You do not need to be a golfer to enjoy this novel. You may be better off if you’re not. There’s a long list of things I have done in my life that I am not particularly proud of. Playing golf is on that list. I played in Atlanta at the Piedmont Park golf course that used to stretch up Tenth Street from Monroe Dr. to Piedmont Ave. My wife played in the Alabama Future Masters Tournament as a pre-teen, the first and only female ever to do so. When they tried to turn her away at the registration table, her Daddy, a venerable South Alabama lawyer and George Wallace delegate to the 1972 Democratic Convention, said, “Show me in the rules.” Immediately after the tournament, the rules were re-written. My wife and I played golf together on the course of the Hotel Mena House at Giza in Cairo, Egypt, the green of one hole close enough to one of the Pyramids you could fling your putter at it. Hazards included wild geese that would steal the ball from your drive right off the fairway. The very existence of grass anywhere on this course was maintained by the method of agriculture used in Egypt since the Pharaohs, flooding with Nile River water, followed by standing back and waiting for the baking sun. Maybe the Hotel Mena House would be the perfect setting for Todd Sentell’s next novel. Maybe he’ll go for professional wrestling. Maybe Georgia politics.

Todd Sentell is not a golf buddy of mine. In fact I have never met him. But he has written a fine book in TOONAMINT OF CHAMPIONS, unless you’ve got something against laughing. A native of Atlanta, Mr. Sentell currently teaches Georgia history and social skills at Mill Springs Academy in Alpharetta, a school for kids with learning disabilities and mild behavior problems. He names his literary influences as Flannery O'Connor and Lewis Grizzard. If you’ve ever read anything written for the Atlanta Journal-Constitution that made you laugh because that’s what the writer intended, chances are it was written by either Lewis Grizzard or Joel Chandler Harris.

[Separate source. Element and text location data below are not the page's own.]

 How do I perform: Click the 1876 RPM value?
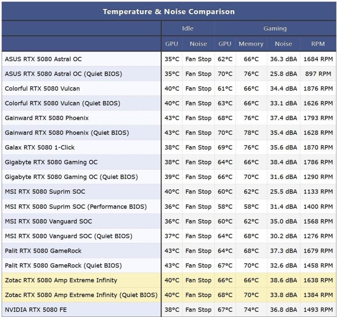click(x=318, y=89)
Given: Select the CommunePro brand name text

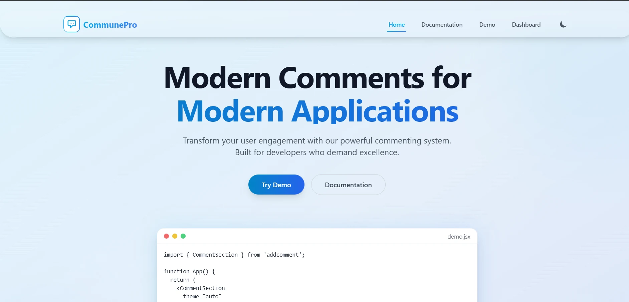Looking at the screenshot, I should [111, 25].
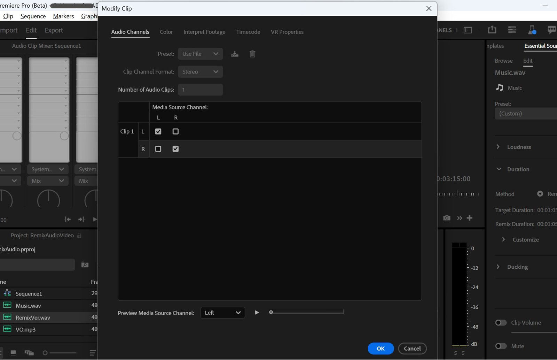Image resolution: width=557 pixels, height=360 pixels.
Task: Click the Export/share icon in the header
Action: point(492,30)
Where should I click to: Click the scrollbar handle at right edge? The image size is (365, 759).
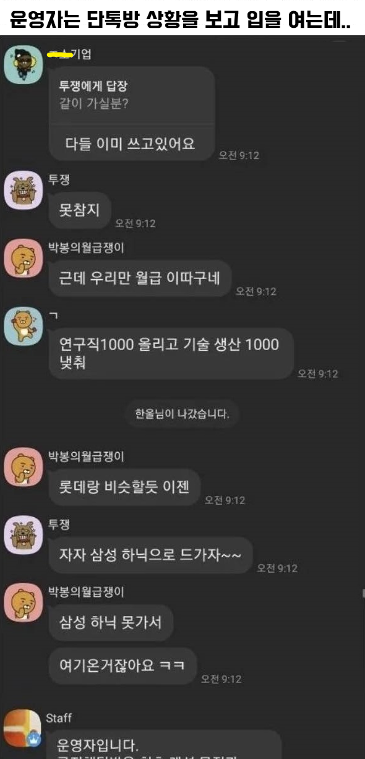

Copyright 2007 by William C. Cotter

5 comments:

Tina said...

Well, I will have to get a copy pf this book and read it as I surely need some laffs to begin 2008. If you haven't read MAMA MAKES UP HER MIND by South GA teacher Bailey White, that's one you might enjoy too. Not ribald, but ever so southern. As for golf, my daddy, also a southern small town lawyer, was quite good at the game. My efforts in that direction were pretty awful and so far as WATCHING it--like on TV--in my estimation golf ranks right up there with watching bowling or maybe tole painting. Of course I have some hobbies, like listening to Teaching Company courses, that bore other people to the point of their eyes glazing over.

Anonymous said...

Bill,

Happy holidays ... and many thanks for your fine review of Toonamint. It's unexpected and has made my day. I deeply appreciate it ... and have really enjoyed reading Paw Paw Bill, too.

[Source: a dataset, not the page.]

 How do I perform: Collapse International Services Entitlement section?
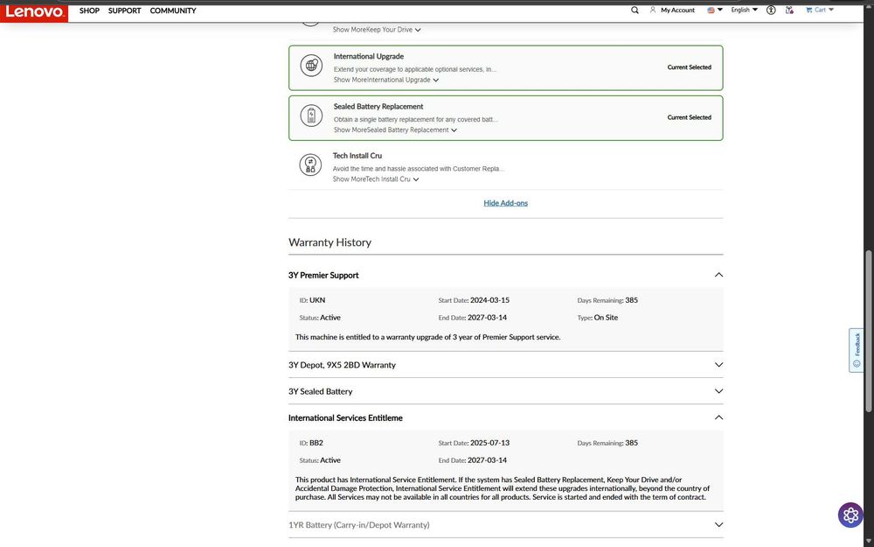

All the best for 2008 and many thanks again for your attention to the book and your wonderful thoughts on the literary world. It's insightful and appreciated by me.

Raising Hell for Jesus,

Todd

Anonymous said...

Bill - this is exactly the book I was looking for as a gift for a friend, and I didn't even know it till I read your latest blog! Thanx - Sunny

Oreo said...

Happy New Year, Paw Paw Bill! I'll surely give this one a read, if I happen to come across it in my daily travels.

EHT said...

Hi Paw Paw Bill. I'm so glad you presented this post about Todd's book to the Georgia Blog Carnival. I never hung around with Todd....doubt he would remember me....but he graduated a year before me in high school. I knew he was heavily involved with golf (my husband and son live for the stuff), but I didn't know he was teaching...especially history. Now I know I must look him up somehow as well as run out and purchase the book as well.

I never would have guessed you were such a world traveler with golf.